His eyes are as green as a fresh pickled toad
His hair is as dark as a blackboard
I wish he was mine, he's really divine
The hero who conquered the Dark Lord

(Harry Potter and the Chamber of Secrets, page 238)

Why does Ginny call Lord Voldemort the Dark Lord? Only the Death Eaters and his other supporters would call him that. People who are against him call him You-Know-Who, or He-Who-Must-Not-Be-Named, except the few who dare to speak his name.

Ginny was being possessed by Tom Riddle through the diary, but would he really change the way she would refer to him? He told Harry that he was sick of having to listen to Ginny. He obviously wasn't interested in her life, he just needed someone vulnerable enough to do his bidding. I don't think Tom Riddle would want to pay attention to what she's doing any more than he has to, or that he'd care enough about a silly little love poem enough to change the wording of it to use his preferred title. When he's not trying to possess her and she isn't writing in the diary, presumably he'd leave her to live her Harry-obsession filled life by herself, not concerning himself with it further.

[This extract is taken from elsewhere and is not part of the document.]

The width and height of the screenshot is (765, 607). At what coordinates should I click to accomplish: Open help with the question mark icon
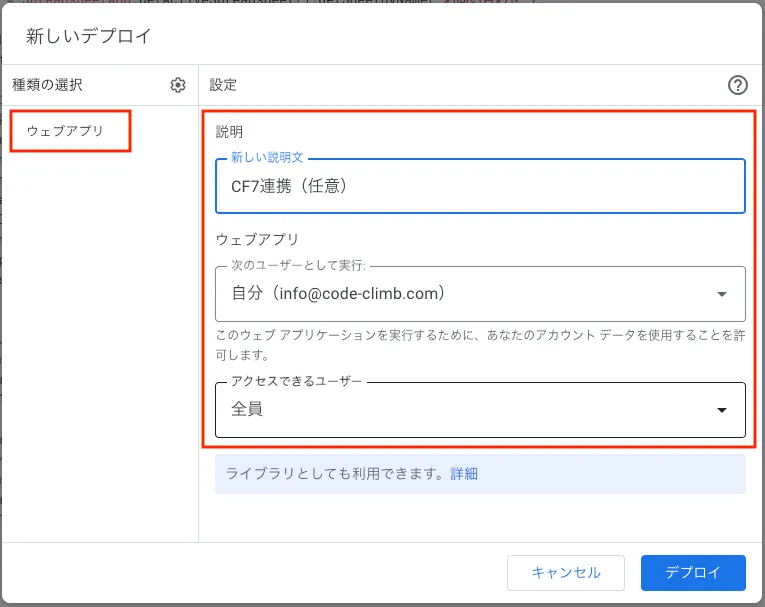click(738, 85)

The other things about the poem, like the overly fawning tone and the unfortunate nature of comparing Harry's eyes to pickled toads and his hair to a blackboard, are easily explained by her being a young infatuated schoolgirl. So why does she call Lord Voldemort "the Dark Lord" when it's a term of respect for him only used by his supporters? Ginny usually calls him You-Know-Who, which is a common way for average wizards to refer to him. Also, "You-Know-Who" has the same number of syllables as "the Dark Lord", and is easy to rhyme with. Both terms are equally as easy to write into a poem.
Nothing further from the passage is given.